THE TASK =
What is needed is an exact copy of every line from the one containing "Given: Select the cyan 000/100/100 swatch" through the end of the entries; please set it down without any pictures.

═══ DATASET EXCERPTS

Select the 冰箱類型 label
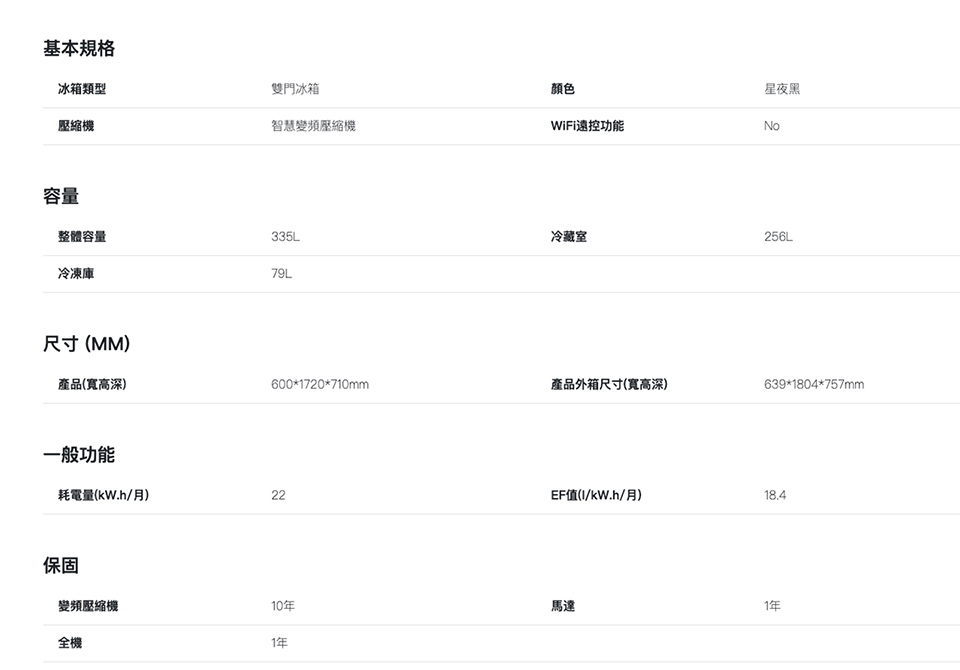The width and height of the screenshot is (960, 670). [x=82, y=90]
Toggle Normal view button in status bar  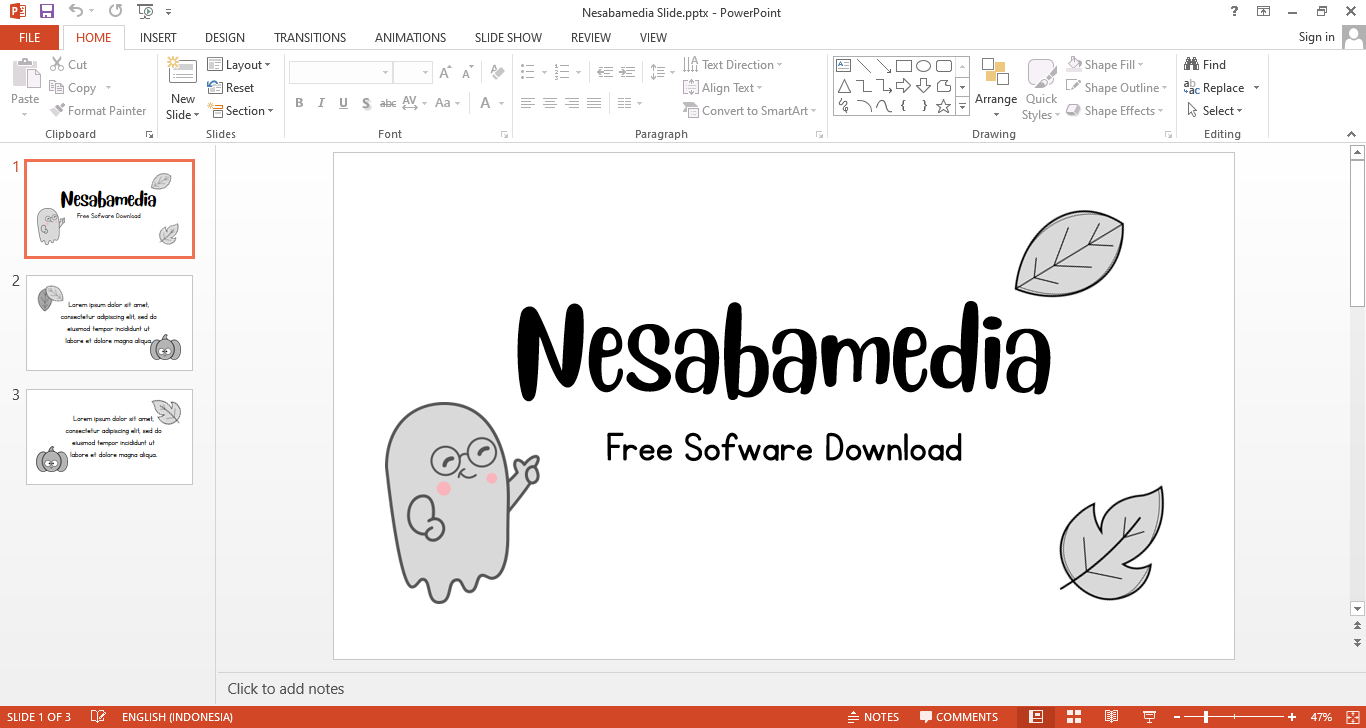point(1036,717)
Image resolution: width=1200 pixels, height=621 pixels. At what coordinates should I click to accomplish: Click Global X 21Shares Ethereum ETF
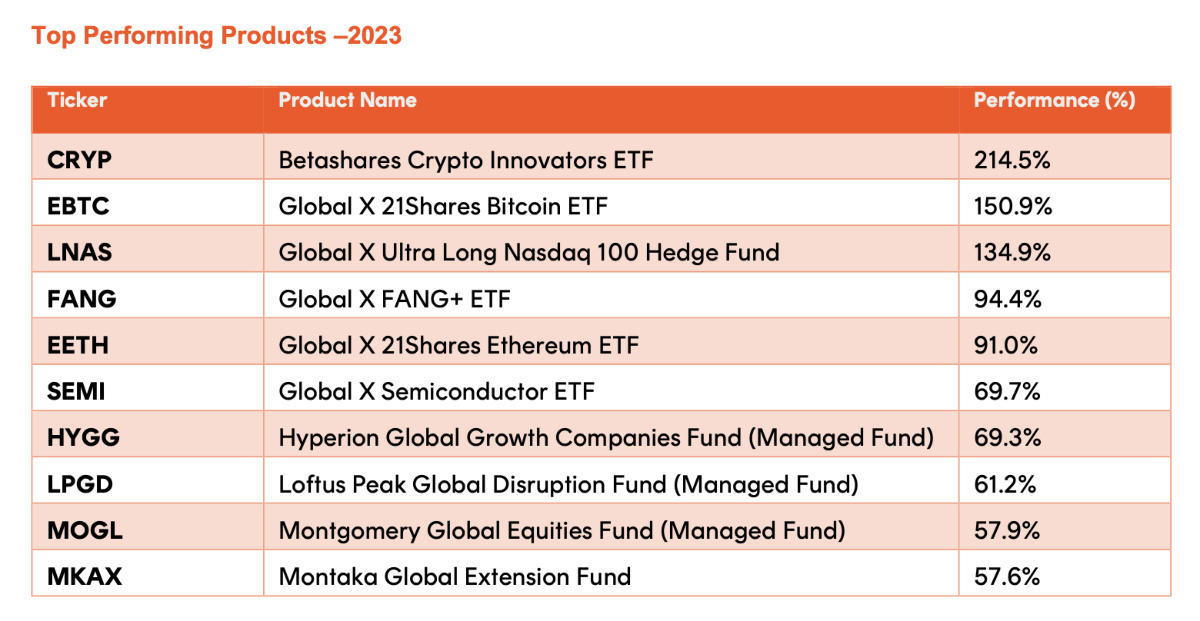[x=458, y=345]
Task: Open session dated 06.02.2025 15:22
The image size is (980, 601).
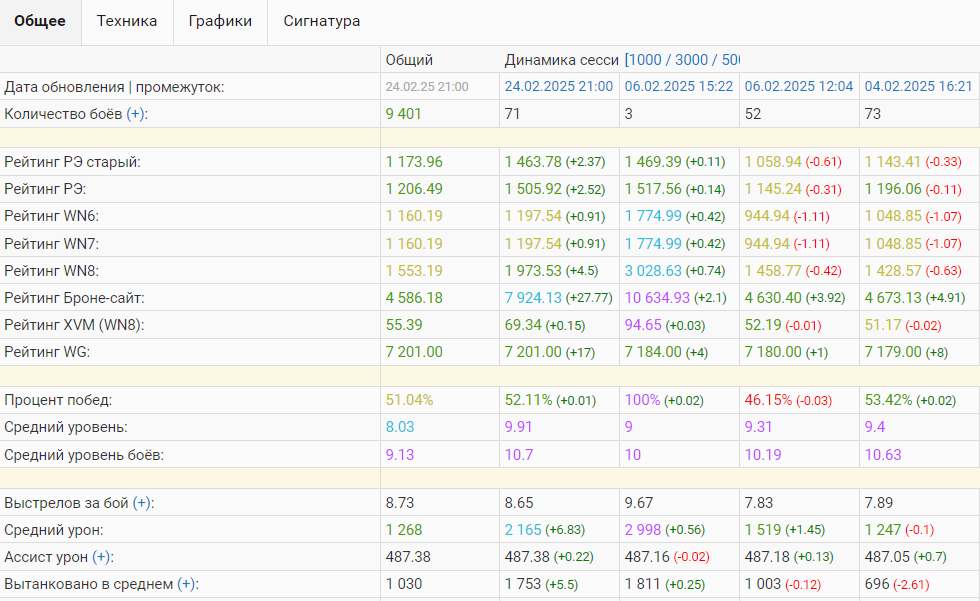Action: coord(678,87)
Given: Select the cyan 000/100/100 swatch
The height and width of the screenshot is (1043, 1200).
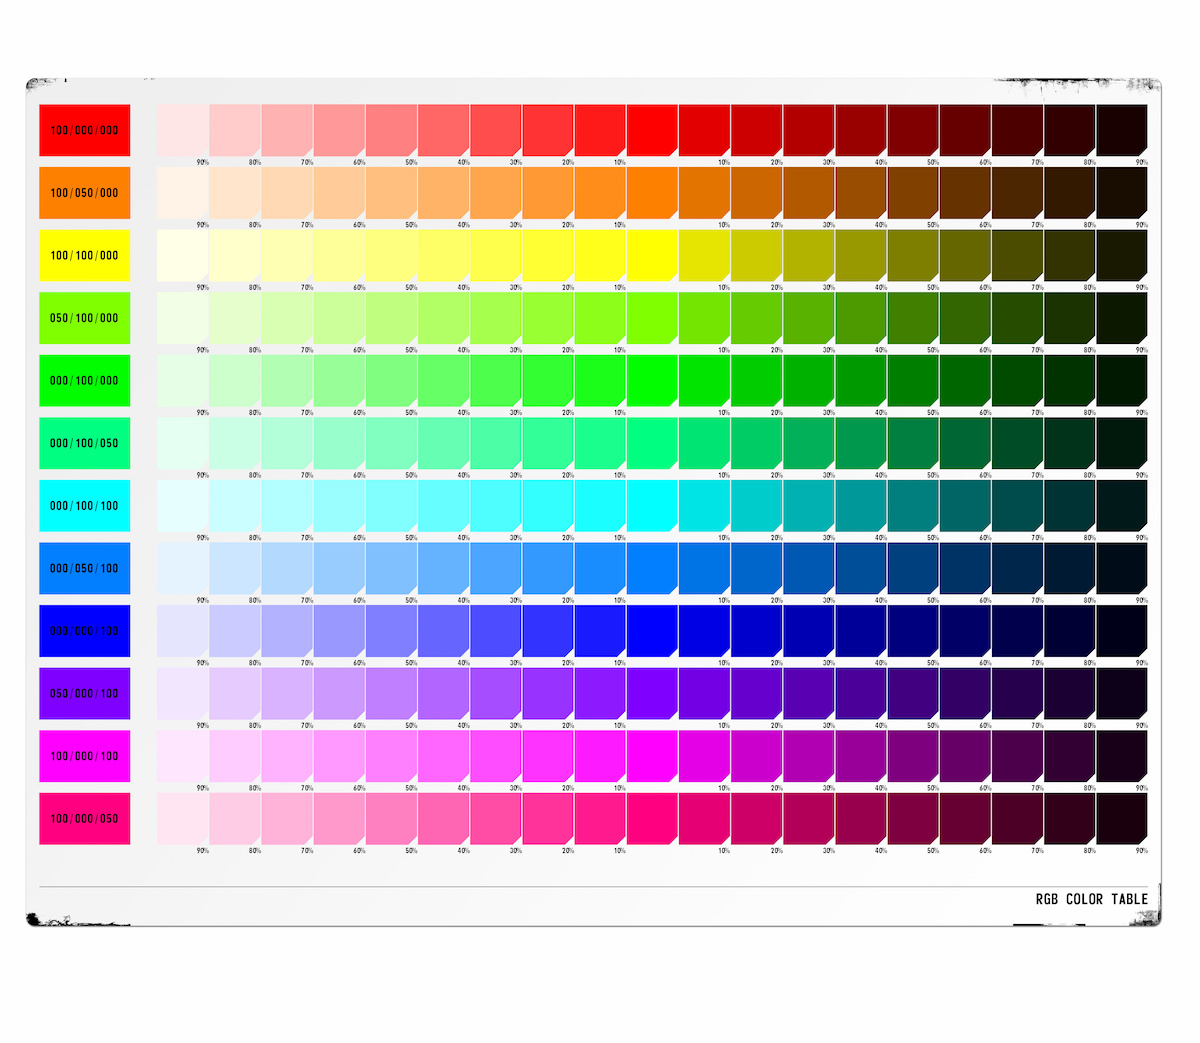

══════

EXERCISE RESULT =
Given: Select the cyan 000/100/100 swatch
The height and width of the screenshot is (1043, 1200).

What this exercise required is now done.